Oh, you have NO idea. With that said, though, some of her specific targets are published writers, the most high-profile of them being Sara Douglass. (Limyaael was the first critic I ever encountered who hated _The Wayfarer Redemption_ as much as I did.)

Edit: I should add that in many cases (though notably NOT in Douglass's case), the published authors I've read to whom Limyaael's criticisms have applied best have been tremendously egotistical. Some greatly exaggerated or outright lied about their accomplishments (I vaguely remember one who falsely claimed to have been an Olympic-level fencer), while others were openly hostile to anyone who criticized their work. I'm not sure to what degree authors who'd be willing to listen to Limyaael need her advice. (Or maybe it's just that the authors who'd be willing to listen usually improve their writing and get rid of those flaws.)


----------



## servenvolley212 (Oct 16, 2013)

Just found her rants today, actually. I didn't know going in that they were aimed at FanFic, though, but it was pretty easy to discern after I read the first few.

I didn't even realize FanFic was big enough to have someone dedicate that many rants!


----------



## STBURNS (Feb 5, 2014)

Sorry to necro-bump,
But I read her rants before I wrote my fantasy novel. It helped me stay away from silly mistakes or easy ways out.
Not everything she says is correct, but she makes fantastic points.


----------



## D. Gray Warrior (Jun 13, 2014)

I love her rants! I wish she would make more.

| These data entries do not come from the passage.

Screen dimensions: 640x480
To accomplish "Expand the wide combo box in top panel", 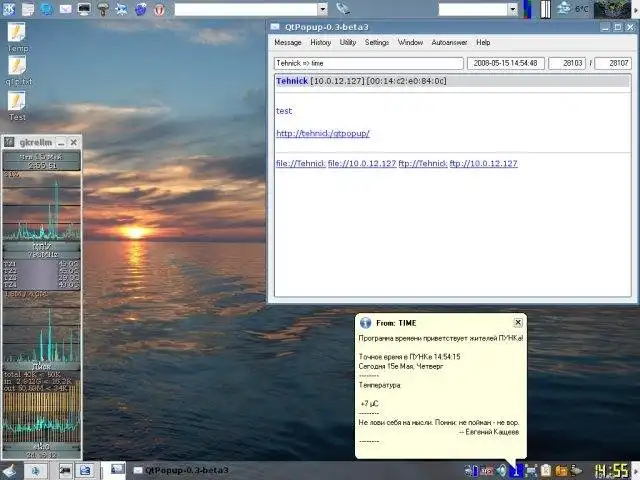I will click(322, 9).
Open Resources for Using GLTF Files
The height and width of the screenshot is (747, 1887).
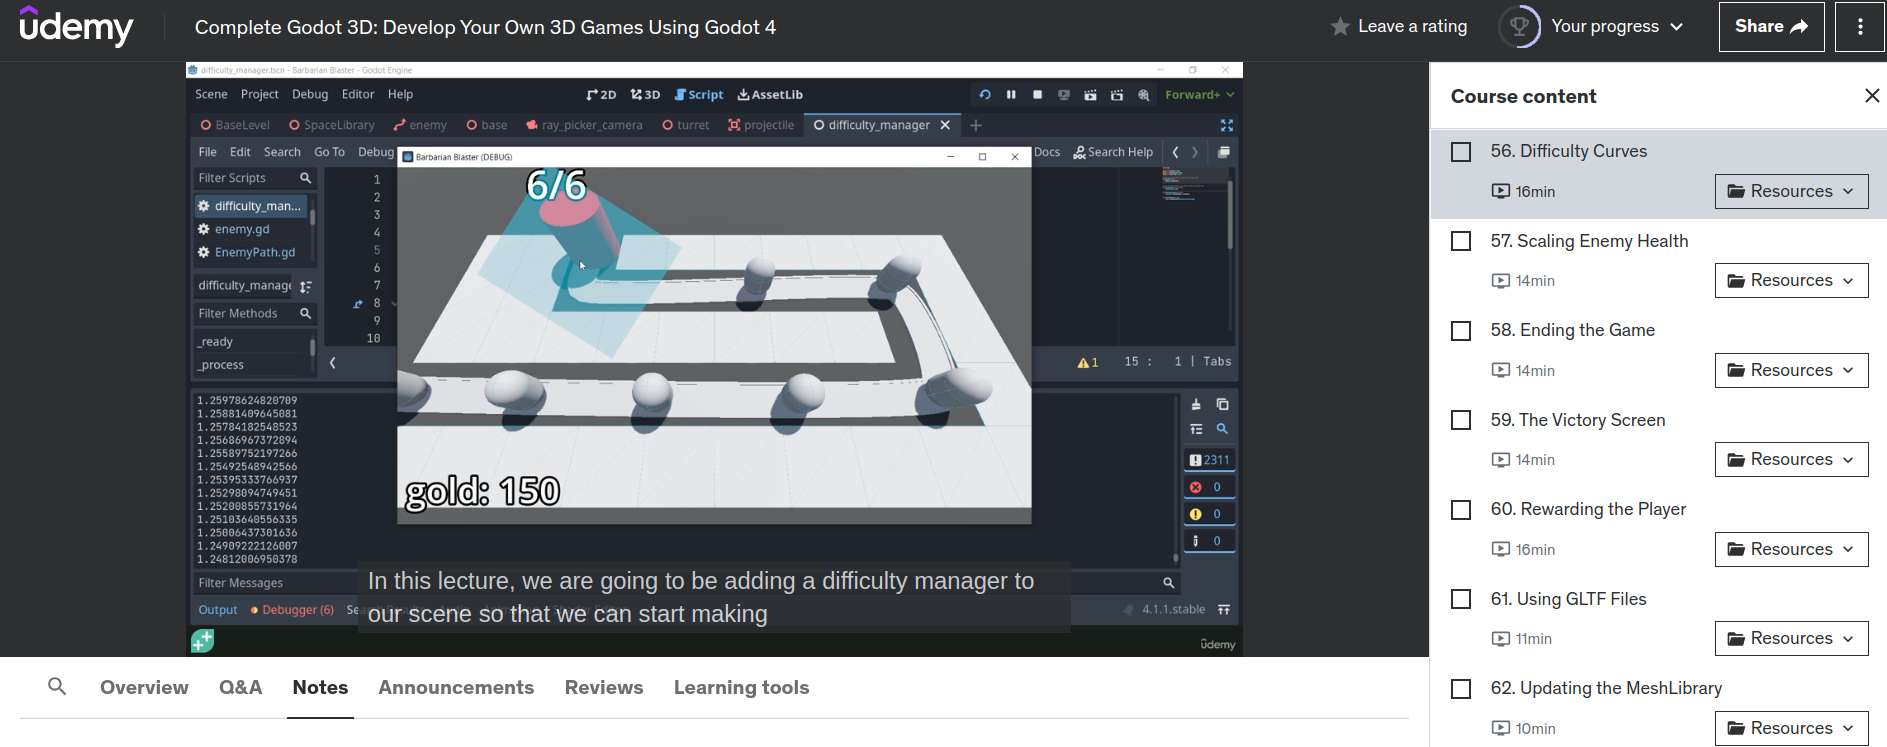click(x=1790, y=639)
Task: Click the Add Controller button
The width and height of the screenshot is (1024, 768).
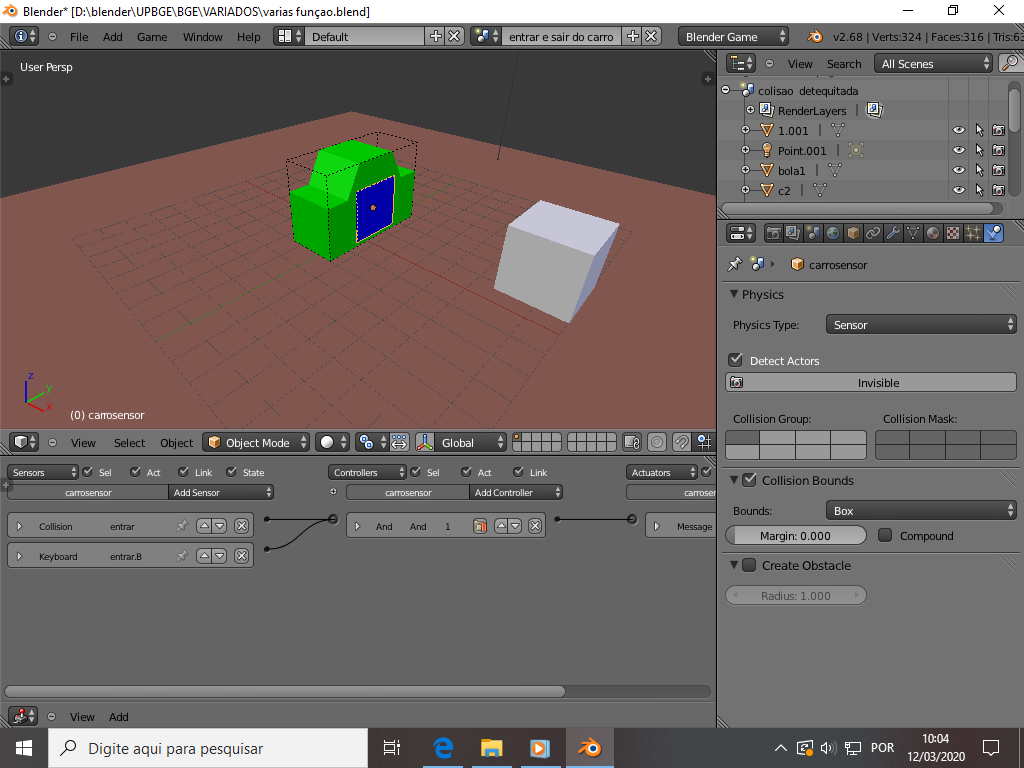Action: tap(515, 492)
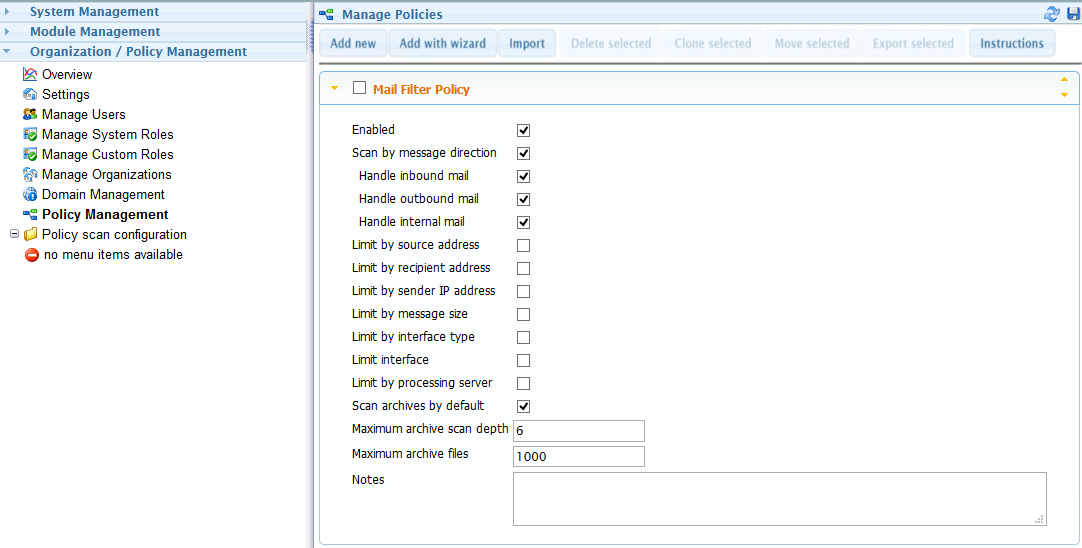
Task: Open Policy Management in the sidebar
Action: 105,215
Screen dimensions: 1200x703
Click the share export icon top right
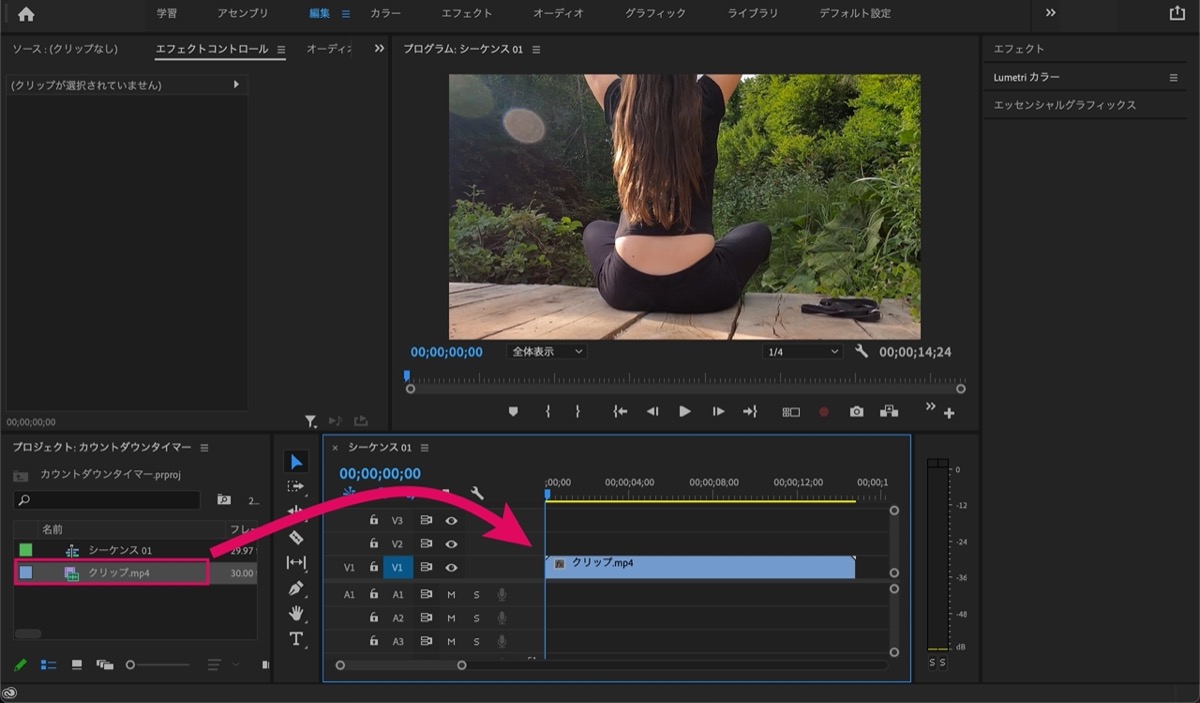coord(1176,14)
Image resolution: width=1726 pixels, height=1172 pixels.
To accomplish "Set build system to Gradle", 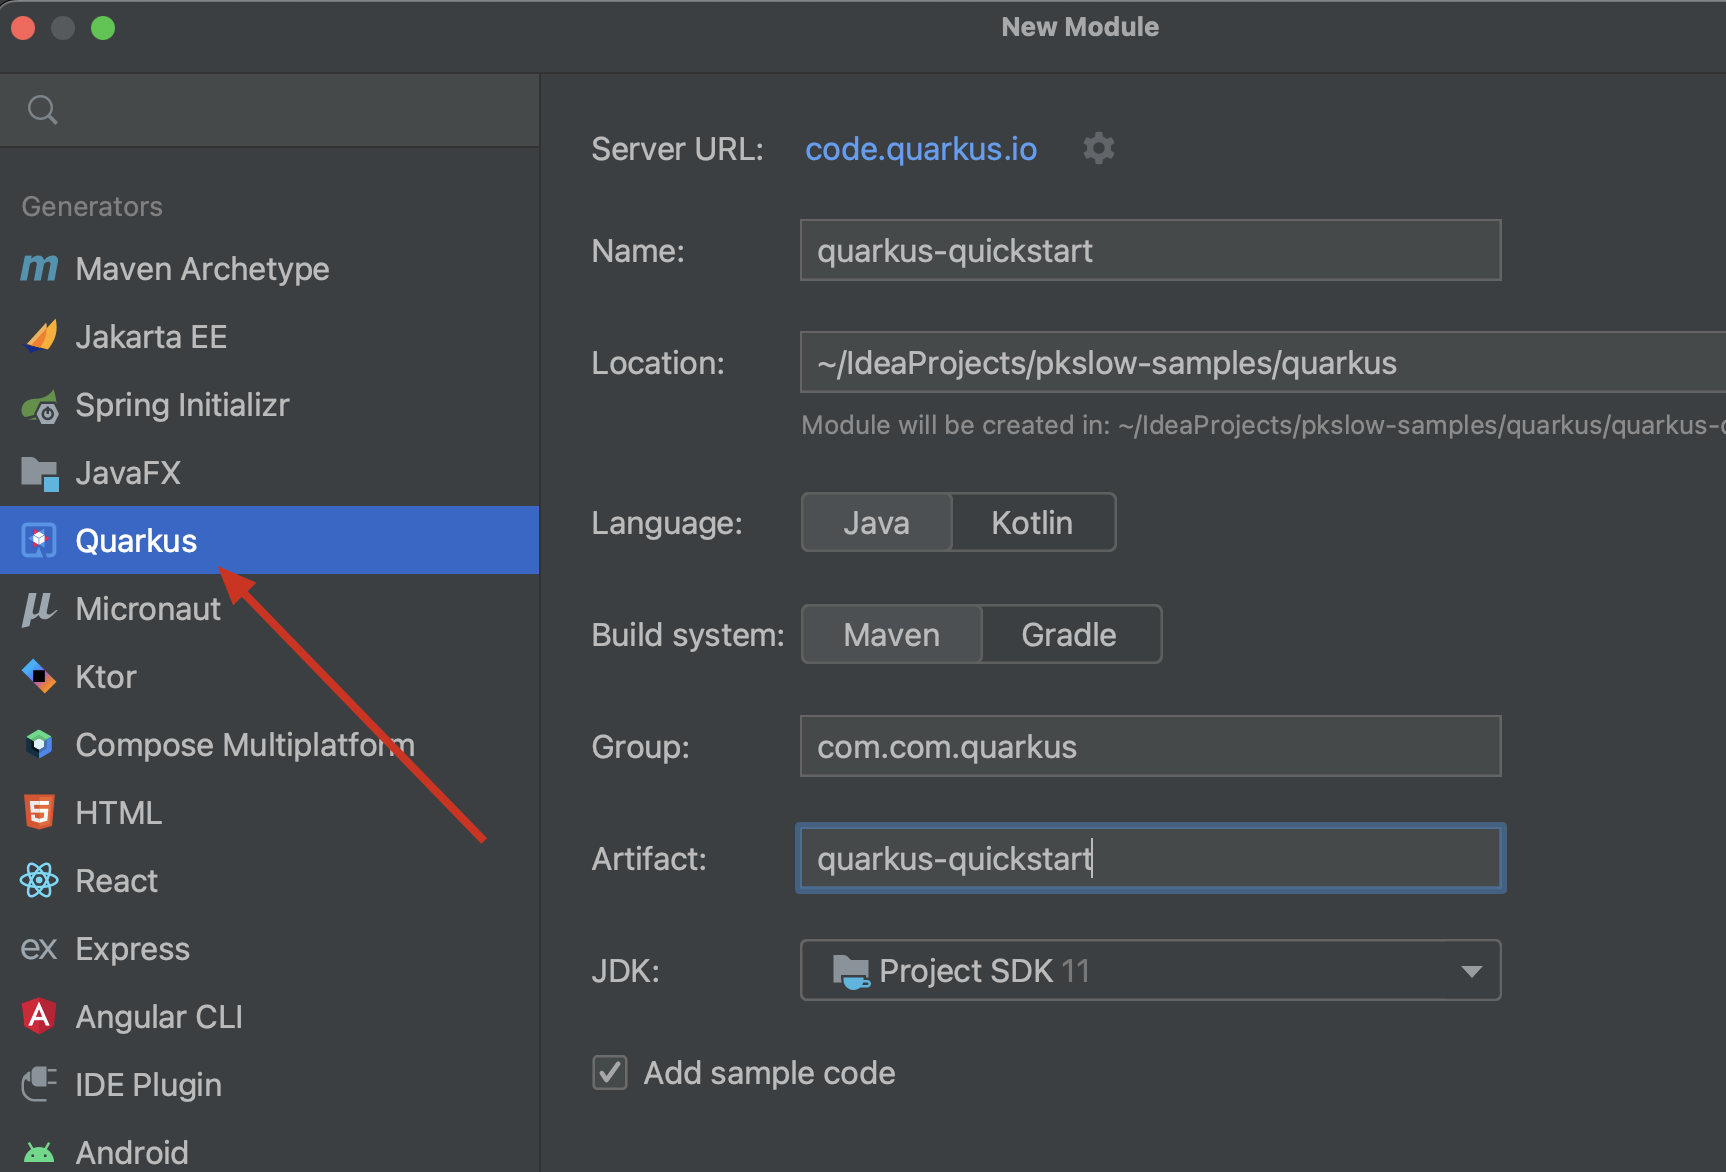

Sometimes I go there to rid my boredom rather than looking for advice.


----------



## JamieMaltman (Jun 20, 2014)

First time I've come across her rants, but there's definitely some things to keep in mind.


----------



## Gurkhal (Jun 29, 2014)

Read a couple of them and they were pretty funny. Thanks for sharing.


----------



## JaybieJarrett (Jul 16, 2014)

I think when it comes to descriptions, it's not always how  much description you have, it's also  how you describe.  It's the tone you use.  For example  

"_“Feeareena Isilandria sighed as she looked into the mirror. She sometimes wished she hadn’t been born with blue eyes that looked like the sky after a storm, or long silky golden hair that gleamed as it fell in soft waves to her shoulders. She supposed that her sapphire dress that hugged her in all the right places complemented her beauty, but it made all the men pursue her, and that depressed her.”_"

A big problem with this example she gave is not just the excessive description all at once, it's also the whole "oh my amazing beauty is such a curse" . It's humble bragging.  It's when you TELL that the character is down on themselves for their appearance but still using poetic language to SHOW a character that actually amazingly pretty.  

It's sort of like someone complaining that their fancy expensive new car - that they've namedropped like hell, is SUCH a problem because they feel like they HAVE to wash it themselves everyday to make sure it won't get a scratch and that's such a pain. You don't feel to sympathetic because they're sitting there complaining about something that would be awesome to most people.  

It's a similar problem in Twilight where we are told that Bella is supposed to have low self esteem, but we still get those poetic words squeezed in. Because regardless of what the character thinks , the author still wants US to think she looks really pretty. It's a matter of _telling _something and_ showing_ something _completely _ different.   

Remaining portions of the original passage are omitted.